• _Records for this task_
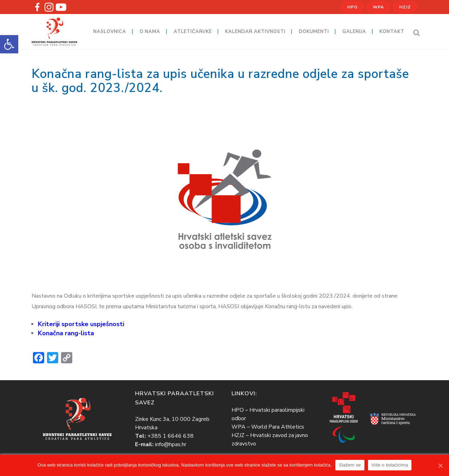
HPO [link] (353, 7)
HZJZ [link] (405, 7)
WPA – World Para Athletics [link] (268, 427)
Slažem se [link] (350, 465)
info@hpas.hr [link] (170, 444)
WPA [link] (378, 7)
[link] (9, 44)
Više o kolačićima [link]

• _Goal of the exercise_
Format the records above as a numbered list, leaving out blank lines and pictures.

• _Complete answer_
1. HPO [link] (353, 7)
2. HZJZ [link] (405, 7)
3. WPA – World Para Athletics [link] (268, 427)
4. Slažem se [link] (350, 465)
5. info@hpas.hr [link] (170, 444)
6. WPA [link] (378, 7)
7. [link] (9, 44)
8. Više o kolačićima [link]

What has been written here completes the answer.